The paper investigates building a self-contained JavaScript search engine that runs entirely in the browser, including index construction and query evaluation, and finds it is sufficiently responsive for interactive applications despite performance shortfalls compared to Lucene.

JavaScript engines inside modern browsers are capable of running sophisticated multi-player games, rendering impressive 3D scenes, and supporting complex, interactive visualizations. Can this processing power be harnessed for information retrieval? This paper explores the feasibility of building a JavaScript search engine that runs completely self-contained on the client side within the browser---this includes building the inverted index, gathering terms statistics for scoring, and performing query evaluation. The design takes advantage of the IndexDB API, which is implemented by the LevelDB key-value store inside Google's Chrome browser. Experiments show that although the performance of the JavaScript prototype falls far short of the open-source Lucene search engine, it is sufficiently responsive for interactive applications.
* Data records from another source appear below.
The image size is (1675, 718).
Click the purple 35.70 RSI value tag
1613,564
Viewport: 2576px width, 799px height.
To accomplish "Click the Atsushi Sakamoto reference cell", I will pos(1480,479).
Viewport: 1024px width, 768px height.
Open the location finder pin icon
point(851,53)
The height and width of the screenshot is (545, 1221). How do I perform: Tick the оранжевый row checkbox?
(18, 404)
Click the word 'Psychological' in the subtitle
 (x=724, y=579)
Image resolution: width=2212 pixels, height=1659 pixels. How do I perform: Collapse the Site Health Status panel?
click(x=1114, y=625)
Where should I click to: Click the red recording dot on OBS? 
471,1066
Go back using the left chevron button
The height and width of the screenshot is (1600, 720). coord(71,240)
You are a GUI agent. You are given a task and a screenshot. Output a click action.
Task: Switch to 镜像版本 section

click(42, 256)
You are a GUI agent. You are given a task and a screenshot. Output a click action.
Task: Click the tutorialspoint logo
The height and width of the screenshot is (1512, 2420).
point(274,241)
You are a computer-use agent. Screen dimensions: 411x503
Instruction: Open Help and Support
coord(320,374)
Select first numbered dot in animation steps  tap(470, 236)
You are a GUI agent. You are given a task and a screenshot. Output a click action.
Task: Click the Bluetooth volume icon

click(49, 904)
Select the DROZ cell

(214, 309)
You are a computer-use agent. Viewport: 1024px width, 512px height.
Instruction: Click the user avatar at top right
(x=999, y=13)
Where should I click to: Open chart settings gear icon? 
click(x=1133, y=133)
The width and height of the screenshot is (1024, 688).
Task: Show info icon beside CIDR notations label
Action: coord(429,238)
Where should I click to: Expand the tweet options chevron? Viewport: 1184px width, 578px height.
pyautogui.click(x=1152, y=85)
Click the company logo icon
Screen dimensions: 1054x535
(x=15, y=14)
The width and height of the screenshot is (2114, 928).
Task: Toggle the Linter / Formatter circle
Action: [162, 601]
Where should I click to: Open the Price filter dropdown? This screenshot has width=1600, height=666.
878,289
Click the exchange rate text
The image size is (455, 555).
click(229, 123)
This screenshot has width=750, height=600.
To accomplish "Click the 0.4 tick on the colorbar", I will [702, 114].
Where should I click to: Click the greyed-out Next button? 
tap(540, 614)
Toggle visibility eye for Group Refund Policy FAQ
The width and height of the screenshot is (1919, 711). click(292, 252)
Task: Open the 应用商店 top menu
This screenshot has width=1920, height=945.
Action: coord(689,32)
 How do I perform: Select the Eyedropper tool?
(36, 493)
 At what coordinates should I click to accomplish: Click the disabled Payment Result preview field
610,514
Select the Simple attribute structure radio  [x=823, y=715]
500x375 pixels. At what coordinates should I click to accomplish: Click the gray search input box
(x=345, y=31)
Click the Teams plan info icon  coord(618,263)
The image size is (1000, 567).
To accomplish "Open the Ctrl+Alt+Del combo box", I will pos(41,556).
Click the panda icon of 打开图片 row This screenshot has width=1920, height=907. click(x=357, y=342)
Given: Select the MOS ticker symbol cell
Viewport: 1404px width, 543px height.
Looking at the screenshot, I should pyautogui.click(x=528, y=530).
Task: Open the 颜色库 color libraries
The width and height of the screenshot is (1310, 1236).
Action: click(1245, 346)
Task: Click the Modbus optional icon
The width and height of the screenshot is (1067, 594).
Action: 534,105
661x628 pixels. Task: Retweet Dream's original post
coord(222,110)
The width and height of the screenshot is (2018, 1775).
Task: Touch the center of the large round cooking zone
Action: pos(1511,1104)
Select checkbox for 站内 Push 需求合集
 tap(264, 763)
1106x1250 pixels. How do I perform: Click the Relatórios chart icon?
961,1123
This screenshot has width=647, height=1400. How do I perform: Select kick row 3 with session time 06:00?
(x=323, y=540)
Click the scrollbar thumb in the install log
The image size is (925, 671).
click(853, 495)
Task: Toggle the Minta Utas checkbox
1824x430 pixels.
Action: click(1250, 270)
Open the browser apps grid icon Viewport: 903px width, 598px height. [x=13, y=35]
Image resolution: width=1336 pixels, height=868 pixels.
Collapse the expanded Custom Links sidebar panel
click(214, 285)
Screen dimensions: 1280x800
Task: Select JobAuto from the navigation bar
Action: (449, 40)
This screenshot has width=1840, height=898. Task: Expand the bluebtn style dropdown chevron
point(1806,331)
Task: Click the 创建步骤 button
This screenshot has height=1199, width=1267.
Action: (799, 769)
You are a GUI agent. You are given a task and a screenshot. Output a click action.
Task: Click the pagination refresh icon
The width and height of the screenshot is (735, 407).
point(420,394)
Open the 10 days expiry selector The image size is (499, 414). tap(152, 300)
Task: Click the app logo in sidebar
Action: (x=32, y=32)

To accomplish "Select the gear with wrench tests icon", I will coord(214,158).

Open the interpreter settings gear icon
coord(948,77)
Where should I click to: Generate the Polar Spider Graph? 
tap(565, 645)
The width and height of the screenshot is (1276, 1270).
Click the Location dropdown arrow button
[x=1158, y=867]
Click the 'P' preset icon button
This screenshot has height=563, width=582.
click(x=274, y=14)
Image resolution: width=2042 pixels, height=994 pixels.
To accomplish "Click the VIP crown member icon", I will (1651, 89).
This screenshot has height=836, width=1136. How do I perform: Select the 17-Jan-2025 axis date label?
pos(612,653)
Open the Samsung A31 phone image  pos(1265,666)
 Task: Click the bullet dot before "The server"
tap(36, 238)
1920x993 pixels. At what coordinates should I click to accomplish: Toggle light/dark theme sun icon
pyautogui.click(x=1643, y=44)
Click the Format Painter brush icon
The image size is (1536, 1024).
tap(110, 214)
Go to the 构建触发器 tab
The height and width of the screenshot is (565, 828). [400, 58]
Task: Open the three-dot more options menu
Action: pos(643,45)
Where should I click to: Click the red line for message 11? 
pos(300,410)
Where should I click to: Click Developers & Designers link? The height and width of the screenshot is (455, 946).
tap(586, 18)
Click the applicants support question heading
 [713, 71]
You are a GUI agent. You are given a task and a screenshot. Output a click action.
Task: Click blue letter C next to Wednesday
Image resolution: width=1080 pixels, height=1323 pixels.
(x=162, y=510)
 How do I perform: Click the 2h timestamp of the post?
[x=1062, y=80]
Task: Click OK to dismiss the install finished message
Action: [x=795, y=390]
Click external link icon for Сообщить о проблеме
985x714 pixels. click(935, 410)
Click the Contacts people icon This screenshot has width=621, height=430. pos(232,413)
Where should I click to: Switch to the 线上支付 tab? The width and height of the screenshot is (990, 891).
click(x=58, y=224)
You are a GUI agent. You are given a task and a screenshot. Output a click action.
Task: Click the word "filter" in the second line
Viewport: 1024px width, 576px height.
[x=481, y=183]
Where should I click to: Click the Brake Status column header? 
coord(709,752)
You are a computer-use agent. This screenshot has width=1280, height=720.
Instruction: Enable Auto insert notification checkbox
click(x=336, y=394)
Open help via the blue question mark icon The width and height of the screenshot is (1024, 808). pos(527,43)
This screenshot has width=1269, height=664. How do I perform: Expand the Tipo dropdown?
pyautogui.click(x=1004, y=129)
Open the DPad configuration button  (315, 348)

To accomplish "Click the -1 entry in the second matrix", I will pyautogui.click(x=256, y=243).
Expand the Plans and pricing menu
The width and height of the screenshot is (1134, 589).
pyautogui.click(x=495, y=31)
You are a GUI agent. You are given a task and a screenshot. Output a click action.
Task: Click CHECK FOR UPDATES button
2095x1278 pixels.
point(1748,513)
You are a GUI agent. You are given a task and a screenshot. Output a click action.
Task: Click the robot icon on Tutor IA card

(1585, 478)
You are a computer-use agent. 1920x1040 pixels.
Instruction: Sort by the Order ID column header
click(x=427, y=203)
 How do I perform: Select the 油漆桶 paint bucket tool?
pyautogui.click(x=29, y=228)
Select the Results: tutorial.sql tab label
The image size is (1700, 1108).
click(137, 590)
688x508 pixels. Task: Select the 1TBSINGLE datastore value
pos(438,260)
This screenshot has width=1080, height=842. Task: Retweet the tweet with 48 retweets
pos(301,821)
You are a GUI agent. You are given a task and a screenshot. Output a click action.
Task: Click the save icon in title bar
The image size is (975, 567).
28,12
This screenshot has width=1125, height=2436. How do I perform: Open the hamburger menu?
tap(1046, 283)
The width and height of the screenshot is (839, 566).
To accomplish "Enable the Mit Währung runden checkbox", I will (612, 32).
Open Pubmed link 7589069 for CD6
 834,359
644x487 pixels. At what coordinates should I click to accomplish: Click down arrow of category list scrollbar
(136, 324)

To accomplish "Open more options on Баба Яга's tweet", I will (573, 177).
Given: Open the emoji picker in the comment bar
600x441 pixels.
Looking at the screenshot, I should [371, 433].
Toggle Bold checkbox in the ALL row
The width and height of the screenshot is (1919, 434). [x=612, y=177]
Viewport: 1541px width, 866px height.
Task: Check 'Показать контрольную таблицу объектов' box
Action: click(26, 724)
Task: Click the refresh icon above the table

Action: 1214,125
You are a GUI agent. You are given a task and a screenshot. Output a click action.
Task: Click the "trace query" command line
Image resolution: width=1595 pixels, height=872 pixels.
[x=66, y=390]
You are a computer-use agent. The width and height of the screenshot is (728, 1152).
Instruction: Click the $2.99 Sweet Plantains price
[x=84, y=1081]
This feasibility demonstration opens the door to interesting applications in offline and private search across multiple platforms as well as hybrid split-execution architectures whereby clients and servers collaboratively perform query evaluation. One possible future scenario is the rise of an online search marketplace in which commercial search engine companies and individual users participate as rational economic actors, balancing privacy, resource usage, latency, and other factors based on customizable utility profiles.